If you make contributions to the Plan or to an IRA, you may be eligible for a tax credit, called the “saver’s credit.” This credit could reduce the Federal income tax you pay dollar-for-dollar. The amount of the credit you may receive is based on the contributions you make and your credit rate. The credit rate can be as low as 10% or as high as 50%, depending on your adjusted gross income ― the lower your income, the higher the credit rate. The credit rate also depends on your filing status. See the tables at the end of this notice to determine your credit rate. The maximum contribution taken into account for the credit for an individual is $2,000. If you are married filing jointly, the maximum contribution taken into account for the credit is $2,000 each for you and your Spouse.

The credit is available to you in 2022, if you:

  • are 18 or older,
  • are not a full-time student,
  • are not claimed as a dependent on someone else’s return, and
  • have adjusted gross income (shown on your tax return for the year of the credit) that does not exceed:
    • $68,000 if you are married filing jointly,
    • $51,000 if you are a head of household with a qualifying person, or
    • $34,000 if you are single or married filing separately.

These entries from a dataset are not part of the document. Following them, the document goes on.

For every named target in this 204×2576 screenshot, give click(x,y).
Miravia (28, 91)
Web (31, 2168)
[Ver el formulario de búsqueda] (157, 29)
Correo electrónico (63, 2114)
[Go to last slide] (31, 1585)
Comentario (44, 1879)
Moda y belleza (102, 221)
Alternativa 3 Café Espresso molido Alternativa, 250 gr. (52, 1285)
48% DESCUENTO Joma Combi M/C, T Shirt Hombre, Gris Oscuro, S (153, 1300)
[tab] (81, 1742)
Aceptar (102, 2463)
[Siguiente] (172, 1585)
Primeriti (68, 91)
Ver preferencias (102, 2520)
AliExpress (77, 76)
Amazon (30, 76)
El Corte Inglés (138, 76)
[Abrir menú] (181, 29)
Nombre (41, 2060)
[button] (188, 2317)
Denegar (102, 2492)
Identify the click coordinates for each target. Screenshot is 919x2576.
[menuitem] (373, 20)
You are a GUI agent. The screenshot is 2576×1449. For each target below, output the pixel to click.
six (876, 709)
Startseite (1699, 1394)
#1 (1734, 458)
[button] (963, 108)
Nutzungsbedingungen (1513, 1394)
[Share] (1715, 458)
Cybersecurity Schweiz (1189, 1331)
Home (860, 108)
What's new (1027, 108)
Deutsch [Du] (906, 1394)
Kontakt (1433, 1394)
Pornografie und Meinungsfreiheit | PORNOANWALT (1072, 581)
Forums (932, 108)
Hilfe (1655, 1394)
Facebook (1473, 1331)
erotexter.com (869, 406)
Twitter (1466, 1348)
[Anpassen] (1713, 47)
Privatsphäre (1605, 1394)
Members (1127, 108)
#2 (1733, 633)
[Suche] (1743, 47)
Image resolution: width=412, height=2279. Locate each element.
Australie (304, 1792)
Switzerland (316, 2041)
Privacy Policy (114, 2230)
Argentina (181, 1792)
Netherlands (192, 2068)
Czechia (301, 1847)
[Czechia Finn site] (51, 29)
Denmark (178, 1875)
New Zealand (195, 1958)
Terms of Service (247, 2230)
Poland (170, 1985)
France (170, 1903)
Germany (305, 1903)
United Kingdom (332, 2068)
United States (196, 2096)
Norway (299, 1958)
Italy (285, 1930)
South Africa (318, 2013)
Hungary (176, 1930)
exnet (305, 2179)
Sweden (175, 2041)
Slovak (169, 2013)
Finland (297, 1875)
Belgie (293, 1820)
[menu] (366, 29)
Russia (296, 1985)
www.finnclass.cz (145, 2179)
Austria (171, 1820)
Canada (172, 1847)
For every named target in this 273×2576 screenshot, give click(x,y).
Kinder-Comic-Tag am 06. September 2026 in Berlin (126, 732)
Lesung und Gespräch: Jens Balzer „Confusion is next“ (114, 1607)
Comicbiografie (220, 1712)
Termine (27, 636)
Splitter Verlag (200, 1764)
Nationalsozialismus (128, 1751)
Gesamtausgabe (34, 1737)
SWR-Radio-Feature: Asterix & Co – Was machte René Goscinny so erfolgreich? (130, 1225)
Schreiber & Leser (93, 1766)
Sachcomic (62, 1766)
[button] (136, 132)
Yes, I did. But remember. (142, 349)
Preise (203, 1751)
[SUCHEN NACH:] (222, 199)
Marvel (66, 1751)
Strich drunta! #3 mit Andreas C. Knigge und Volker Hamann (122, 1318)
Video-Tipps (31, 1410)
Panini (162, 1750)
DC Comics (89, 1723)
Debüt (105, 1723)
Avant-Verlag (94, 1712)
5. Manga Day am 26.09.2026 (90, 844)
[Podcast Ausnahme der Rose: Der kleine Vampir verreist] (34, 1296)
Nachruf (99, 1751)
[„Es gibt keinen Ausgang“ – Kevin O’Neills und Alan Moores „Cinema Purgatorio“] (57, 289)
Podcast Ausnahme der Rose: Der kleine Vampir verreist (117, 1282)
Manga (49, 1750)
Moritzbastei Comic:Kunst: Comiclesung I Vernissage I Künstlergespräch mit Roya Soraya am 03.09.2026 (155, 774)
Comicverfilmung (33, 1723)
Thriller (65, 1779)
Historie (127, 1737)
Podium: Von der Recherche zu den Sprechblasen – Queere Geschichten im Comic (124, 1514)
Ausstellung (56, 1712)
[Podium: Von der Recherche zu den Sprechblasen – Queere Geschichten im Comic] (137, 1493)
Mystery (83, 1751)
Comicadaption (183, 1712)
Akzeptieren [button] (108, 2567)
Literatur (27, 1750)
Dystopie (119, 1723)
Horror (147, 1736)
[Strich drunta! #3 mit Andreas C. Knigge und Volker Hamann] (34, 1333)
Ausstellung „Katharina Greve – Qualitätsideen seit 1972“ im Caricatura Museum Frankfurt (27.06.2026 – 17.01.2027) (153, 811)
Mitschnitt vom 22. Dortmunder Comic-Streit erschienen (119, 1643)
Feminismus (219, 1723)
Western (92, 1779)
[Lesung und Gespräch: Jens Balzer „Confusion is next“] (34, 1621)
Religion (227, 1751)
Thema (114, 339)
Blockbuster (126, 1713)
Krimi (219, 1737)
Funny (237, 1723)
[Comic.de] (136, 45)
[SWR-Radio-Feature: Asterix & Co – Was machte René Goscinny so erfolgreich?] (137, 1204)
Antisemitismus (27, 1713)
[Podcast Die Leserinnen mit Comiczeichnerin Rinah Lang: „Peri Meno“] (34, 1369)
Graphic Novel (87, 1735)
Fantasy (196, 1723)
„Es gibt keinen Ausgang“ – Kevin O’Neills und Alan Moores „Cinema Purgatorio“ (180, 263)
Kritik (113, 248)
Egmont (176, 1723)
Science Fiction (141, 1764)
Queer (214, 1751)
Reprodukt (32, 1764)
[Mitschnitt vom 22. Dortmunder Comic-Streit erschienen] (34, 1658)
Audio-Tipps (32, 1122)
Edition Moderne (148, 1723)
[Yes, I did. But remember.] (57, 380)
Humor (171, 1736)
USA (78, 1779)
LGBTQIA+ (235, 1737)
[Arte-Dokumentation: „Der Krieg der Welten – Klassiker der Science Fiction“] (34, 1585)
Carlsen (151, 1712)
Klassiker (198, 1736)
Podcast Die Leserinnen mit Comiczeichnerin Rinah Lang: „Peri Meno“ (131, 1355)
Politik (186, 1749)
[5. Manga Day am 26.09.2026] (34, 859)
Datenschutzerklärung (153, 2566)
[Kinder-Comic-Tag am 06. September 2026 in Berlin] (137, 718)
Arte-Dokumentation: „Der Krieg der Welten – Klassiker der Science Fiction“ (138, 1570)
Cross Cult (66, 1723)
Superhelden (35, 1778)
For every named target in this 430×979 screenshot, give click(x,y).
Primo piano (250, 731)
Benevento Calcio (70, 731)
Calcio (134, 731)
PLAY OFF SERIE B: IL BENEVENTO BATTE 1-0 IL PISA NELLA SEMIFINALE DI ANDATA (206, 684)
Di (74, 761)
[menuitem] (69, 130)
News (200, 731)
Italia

The annual contribution eligible for the credit may have to be reduced by any taxable distributions from a retirement plan or IRA that you or your Spouse receive during the year you claim the credit, during the 2 preceding years, or during the period after the end of the year for which you claim the credit and before the due date for filing your return for that year. A distribution from a Roth IRA that is not rolled over is taken into account for this reduction, even if the distribution is not taxable. After these reductions, the maximum annual contribution eligible for the credit per person is $2,000. The amount of your saver's credit will not change the amount of your refundable tax credits. A refundable tax credit, such as the earned income credit or the refundable amount of your child tax credit, is an amount that you would receive as a refund even if you did not otherwise owe any taxes. The amount of your saver's credit in any year cannot exceed the amount of tax that you would otherwise pay (not counting any refundable credits or the adoption credit) in any year. If your tax liability is reduced to zero because of other nonrefundable credits, such as the Hope Scholarship Credit, then you will not be entitled to the saver’s credit.